7. Tanda-tanda

10 3 0
                                    

Ah, aku bosen banget abis dari bersih-bersih dan nganter minuman, berasa kek nggak ada kerjaan apa-apa. Paling-paling cuma bikin jus atau kopi yang gampang kayak espresso. Yah, espresso memang kopi pahit sih.

Hari ini pelanggan enggak seramai biasanya, bahkan tukang ojek online yang biasanya selalu pesan juga tidak banyak yang datang. Apa gara-gara ini ya Mas Satya dipanggil Pak Bos ganteng yang satu itu?

Mungkin daripada bosen, seharusnya aku ngajak ngobrol Mbak Winda saja yang keliatannya dari tadi kebingungan melihat ponselnya.

"Lagi ngapain, Mbak?" Mendengar suaraku, Mbak Winda sediki terlonjak. Ah, mungkin langkah kakiku enggak kedengaran sama sekali baginya.

"Enggak kenapa-napa kok. Cuma lagi bingung aja milih hadiah yang cocok untuk laki-laki." Wajahnya terlihat memerah hingga mencapai telinga ketika mengatakan 'hadiah'. Wah, ada apa ini? Sepertinya Mbak Winda lagi kasmaran nih. Duh, Mbak loli-ku yang satu ini kok lucu sekali ketika jatuh cinta.

"Kalau itu aku kurang tahu, jarang banget aku ngasih hadiah ke sahabat laki-lakiku. Paling mentok cuma nraktir dia makan kalau ulang tahun. Memang usianya berapa, Mbak? Gayanya kayak apa? Mungkin aku ada sedikit gambaran."

Sebelum Mbak Winda membuka mulutnya, Mas Adit sudah keburu nyamber duluan untuk menjawab pertanyaanku. "Yang pasti tinggi, coklat manis gitu, dan kaku. Makanya si Winda bingung tuh nyari hadiah yang cocok."

Kemudian Mbak Winda hanya melengos menanggapi jawaban Mas Adit.

Tapi, aneh. Kenapa ciri-cirinya mirip sih dengan seseorang yang sepertinya aku kenal. Tinggi, coklat manis, dan kaku. Kalau ditambah agak gede dikit, makin mirip sama Mas Sat....

"Eh, kok ciri-cirinya mirip banget sama Mas Satya? Kalau gitu, harusnya Mbak Winda tanya aja dong ke dia." Mendengar perkataanku, Mbak Winda malah menumpukkan kepalanya ke meja pantry. Sedangkan Mas Adit menahan tawa hingga tubuhnya berguncang-guncang.

"Kenapa sih? Bukannya bener harusnya tanya ke dia? Mungkin aja seleranya sama."

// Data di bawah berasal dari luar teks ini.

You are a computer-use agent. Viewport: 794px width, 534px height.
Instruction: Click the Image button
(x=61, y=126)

"Ter," panggil Mas Adit yang masih berusaha meredakan tawanya. "Kamu kelewat polos apa lagi nggak peka sih? Duh, sakit perut nih."

"Hadeee, aku itu bener-bener nggak tahu," ucapku sambil memukul lengannya. Emang ada yang aneh sih, tapi aku beneran nggak konek maksud mereka apa.

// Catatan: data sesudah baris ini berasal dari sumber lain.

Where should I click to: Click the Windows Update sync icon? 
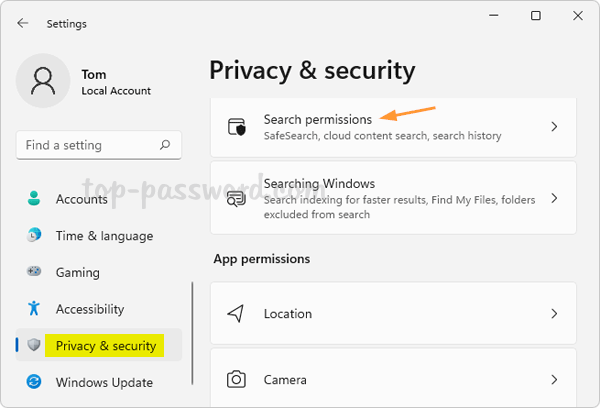coord(34,382)
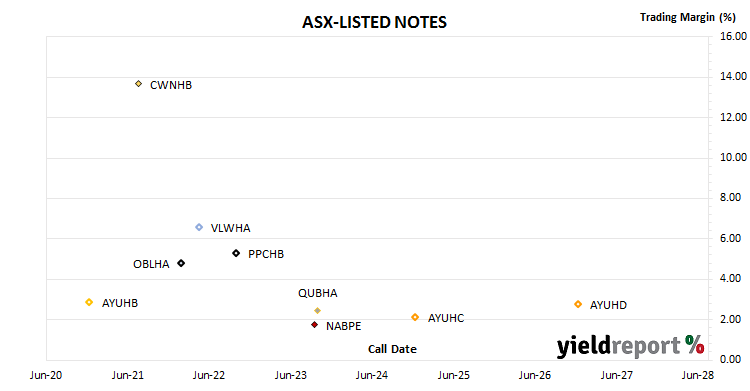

"Beneran nggak peka kamu, Ter. Kasihan amat ntar yang suka sama kamu ngode mulu tapi mental." Aku semakin melongo dengan perkataannya. "Yang disukai Winda tuh ya si Satya. Dasar cewek polos kamu, Ter."

Aku akhirnya hanya ber-oh ria saja. Tapi, memang dari tadi kepalaku isinya hanya tugas, kerja, tugas, kerja, dan terus berulang. Mungkin selama ini aku Cuma sebagai pengabdi pekerjaan saja. Calon-calon cewek workaholic.

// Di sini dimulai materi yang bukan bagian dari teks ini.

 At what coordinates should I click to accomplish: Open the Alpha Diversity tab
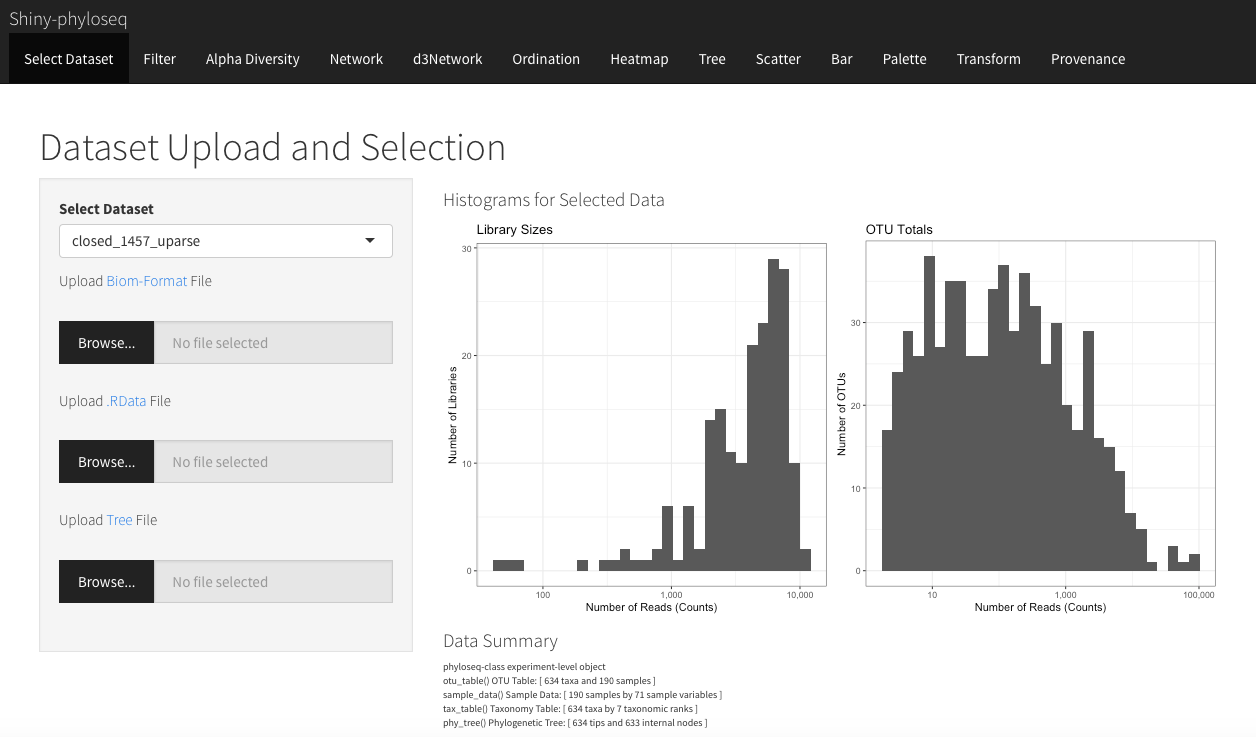(x=253, y=59)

Tapi, aku bingung. Apa sih yang disukai Mbak Winda dari Mas Satya? Kalau hanya dari wajah, emang lumayan good looking sih. Hanya saja cenderung ke arah hitam manis ketimbang.

Cuma kalau dari sikapnya, jujur saja aku kurang suka. Kalau tidak diajak ngomong duluan, Mas Satya akan diam sepanjang hari. Kecuali kalau urusan kerjaan beda lagi sih. Dia adalah orang yang paling gercep. Benar-benar sangat cekatan.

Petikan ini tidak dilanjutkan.